- [Problem requirements] Report back every line of the entries that contains "computer", exactly as written.

------------------------------------------------

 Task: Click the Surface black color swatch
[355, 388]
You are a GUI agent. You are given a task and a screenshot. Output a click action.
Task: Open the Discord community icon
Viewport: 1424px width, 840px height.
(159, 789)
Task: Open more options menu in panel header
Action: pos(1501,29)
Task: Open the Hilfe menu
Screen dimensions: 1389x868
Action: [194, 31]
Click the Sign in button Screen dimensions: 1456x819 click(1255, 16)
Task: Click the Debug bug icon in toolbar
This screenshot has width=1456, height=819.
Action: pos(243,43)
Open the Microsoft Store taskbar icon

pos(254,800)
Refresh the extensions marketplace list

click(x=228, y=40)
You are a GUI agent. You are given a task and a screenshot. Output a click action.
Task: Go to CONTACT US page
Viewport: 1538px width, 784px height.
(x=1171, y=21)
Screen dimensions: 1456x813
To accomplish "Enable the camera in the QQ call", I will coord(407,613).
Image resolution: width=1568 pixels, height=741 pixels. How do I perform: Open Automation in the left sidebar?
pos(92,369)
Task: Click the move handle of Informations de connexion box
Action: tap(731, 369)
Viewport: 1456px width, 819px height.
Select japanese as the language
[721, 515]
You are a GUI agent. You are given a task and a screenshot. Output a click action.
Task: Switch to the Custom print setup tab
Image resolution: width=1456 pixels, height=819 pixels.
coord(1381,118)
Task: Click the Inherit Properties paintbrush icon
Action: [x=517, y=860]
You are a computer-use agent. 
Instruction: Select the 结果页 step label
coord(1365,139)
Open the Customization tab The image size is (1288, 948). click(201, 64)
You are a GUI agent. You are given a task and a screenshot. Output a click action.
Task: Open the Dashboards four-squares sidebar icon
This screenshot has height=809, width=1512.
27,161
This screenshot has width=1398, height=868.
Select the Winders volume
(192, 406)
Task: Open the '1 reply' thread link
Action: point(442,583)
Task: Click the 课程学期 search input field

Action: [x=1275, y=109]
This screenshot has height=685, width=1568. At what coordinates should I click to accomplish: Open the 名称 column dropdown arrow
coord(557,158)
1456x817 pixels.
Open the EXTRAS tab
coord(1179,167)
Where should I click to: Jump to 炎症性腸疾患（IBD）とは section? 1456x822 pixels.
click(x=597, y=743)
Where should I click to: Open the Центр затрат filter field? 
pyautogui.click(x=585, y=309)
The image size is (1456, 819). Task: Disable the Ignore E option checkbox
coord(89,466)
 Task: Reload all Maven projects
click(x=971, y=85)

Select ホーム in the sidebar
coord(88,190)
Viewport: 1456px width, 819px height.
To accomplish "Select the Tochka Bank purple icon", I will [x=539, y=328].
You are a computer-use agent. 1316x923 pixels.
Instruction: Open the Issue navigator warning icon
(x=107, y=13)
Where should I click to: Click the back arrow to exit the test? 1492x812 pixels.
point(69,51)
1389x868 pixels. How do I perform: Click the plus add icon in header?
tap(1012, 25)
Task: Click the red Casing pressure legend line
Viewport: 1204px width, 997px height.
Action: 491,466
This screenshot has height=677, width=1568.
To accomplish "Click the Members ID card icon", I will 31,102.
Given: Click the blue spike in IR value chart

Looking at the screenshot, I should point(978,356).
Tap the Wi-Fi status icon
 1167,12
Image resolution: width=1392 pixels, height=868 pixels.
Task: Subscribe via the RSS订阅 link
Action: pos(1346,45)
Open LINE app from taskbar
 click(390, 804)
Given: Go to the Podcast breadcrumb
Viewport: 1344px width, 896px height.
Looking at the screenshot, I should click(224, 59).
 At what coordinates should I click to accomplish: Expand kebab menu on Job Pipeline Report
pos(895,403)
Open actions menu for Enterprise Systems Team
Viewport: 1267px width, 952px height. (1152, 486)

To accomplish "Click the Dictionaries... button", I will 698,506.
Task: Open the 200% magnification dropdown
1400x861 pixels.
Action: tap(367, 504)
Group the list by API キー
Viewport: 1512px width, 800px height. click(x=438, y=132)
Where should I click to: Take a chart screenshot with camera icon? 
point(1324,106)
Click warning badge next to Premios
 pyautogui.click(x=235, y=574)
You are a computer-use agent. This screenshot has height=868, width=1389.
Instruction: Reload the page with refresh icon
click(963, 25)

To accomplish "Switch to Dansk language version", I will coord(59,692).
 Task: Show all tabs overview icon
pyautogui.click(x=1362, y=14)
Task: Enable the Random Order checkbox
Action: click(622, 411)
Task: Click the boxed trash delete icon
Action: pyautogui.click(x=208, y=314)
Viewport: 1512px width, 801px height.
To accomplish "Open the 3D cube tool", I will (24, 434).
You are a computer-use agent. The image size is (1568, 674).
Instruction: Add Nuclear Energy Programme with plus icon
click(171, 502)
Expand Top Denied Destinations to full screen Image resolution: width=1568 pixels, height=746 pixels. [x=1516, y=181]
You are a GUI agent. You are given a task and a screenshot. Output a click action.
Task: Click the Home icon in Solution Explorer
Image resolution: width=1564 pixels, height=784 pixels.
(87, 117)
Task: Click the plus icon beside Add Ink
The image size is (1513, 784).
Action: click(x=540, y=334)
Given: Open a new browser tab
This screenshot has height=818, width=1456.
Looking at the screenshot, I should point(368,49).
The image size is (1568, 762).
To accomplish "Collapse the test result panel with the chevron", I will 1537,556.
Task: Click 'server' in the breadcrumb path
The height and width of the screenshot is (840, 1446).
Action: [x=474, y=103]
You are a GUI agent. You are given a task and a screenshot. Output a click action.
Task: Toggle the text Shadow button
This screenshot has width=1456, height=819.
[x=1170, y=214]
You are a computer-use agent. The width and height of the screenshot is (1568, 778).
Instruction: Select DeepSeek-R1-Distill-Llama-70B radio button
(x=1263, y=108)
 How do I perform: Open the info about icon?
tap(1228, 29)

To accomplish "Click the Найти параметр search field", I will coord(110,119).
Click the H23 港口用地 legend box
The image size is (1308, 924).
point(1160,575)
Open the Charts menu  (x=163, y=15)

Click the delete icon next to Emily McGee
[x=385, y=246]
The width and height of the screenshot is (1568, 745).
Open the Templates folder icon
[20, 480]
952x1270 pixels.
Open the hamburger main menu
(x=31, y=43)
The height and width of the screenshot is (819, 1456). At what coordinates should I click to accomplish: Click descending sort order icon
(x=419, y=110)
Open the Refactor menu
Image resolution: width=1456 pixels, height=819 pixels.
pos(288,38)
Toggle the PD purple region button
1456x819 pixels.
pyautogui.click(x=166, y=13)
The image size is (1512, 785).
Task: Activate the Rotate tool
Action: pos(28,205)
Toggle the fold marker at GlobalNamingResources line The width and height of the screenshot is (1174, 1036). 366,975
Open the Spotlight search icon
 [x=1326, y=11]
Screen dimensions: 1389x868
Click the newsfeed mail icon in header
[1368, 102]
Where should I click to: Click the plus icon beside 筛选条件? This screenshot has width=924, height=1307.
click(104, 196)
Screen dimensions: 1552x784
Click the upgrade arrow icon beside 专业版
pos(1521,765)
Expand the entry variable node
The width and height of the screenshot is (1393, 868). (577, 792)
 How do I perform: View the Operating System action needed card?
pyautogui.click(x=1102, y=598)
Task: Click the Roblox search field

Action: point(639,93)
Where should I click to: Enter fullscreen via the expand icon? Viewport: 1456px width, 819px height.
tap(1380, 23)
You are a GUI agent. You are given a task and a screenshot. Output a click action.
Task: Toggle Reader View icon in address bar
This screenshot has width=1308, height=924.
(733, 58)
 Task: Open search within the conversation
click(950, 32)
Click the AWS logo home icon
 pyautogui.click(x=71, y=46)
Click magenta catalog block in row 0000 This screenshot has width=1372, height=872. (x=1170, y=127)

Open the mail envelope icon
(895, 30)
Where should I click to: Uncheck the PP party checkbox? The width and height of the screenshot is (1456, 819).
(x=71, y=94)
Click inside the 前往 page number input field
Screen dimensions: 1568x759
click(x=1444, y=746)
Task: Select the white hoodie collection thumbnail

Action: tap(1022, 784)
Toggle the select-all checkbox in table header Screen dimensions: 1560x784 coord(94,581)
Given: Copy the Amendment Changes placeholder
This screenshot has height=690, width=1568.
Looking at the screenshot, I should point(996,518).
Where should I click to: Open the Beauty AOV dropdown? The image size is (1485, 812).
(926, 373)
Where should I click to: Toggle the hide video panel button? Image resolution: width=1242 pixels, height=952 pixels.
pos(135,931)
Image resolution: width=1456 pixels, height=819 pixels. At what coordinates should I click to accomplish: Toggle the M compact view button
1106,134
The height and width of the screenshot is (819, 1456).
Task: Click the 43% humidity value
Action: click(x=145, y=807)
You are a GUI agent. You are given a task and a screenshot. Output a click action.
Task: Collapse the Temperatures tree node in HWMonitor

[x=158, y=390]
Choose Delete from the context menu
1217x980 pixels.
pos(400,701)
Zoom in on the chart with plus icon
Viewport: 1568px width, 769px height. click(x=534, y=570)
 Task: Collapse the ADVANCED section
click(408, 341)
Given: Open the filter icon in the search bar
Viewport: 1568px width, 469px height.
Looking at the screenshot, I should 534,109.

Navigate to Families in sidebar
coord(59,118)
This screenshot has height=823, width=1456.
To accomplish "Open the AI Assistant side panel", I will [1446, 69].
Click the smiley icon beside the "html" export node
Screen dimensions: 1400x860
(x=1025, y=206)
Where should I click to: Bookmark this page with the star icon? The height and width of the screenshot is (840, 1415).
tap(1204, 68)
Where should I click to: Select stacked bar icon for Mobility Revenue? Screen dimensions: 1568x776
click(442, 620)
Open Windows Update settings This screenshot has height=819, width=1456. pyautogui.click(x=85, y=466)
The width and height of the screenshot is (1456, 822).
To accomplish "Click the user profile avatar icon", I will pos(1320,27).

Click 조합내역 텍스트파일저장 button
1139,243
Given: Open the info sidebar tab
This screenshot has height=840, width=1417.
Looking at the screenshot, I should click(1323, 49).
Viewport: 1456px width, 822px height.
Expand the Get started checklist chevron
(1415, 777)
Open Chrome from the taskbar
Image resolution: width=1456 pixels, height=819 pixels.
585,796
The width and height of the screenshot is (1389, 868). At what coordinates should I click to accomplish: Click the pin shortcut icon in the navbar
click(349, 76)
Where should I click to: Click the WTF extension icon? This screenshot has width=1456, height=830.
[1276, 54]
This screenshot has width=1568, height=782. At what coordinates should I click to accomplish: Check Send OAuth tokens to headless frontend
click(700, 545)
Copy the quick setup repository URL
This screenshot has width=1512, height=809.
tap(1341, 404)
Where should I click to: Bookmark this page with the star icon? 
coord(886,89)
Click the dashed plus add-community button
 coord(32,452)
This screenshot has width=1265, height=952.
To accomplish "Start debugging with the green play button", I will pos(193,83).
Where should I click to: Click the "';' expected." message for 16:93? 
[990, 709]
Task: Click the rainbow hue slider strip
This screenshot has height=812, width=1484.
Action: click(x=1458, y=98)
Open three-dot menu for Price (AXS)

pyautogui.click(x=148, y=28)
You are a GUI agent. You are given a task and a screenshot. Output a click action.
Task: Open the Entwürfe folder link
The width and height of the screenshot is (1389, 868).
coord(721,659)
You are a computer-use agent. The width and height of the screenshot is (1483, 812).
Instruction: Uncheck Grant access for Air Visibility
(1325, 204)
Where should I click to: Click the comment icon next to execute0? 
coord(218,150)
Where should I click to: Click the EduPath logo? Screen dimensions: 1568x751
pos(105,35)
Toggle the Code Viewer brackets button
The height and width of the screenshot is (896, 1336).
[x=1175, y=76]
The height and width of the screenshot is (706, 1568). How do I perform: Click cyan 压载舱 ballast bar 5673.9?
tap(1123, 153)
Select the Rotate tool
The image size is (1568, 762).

------------------------------------------------

- [Worked solution]
You are a computer-use agent. 
You are a computer-use agent. 1316x923 pixels.
You are a computer-use agent. This screenshot has height=868, width=1389.
You are a computer-use agent. The image size is (1568, 674).
You are a computer-use agent. The width and height of the screenshot is (1568, 778).
You are a computer-use agent. The width and height of the screenshot is (1483, 812).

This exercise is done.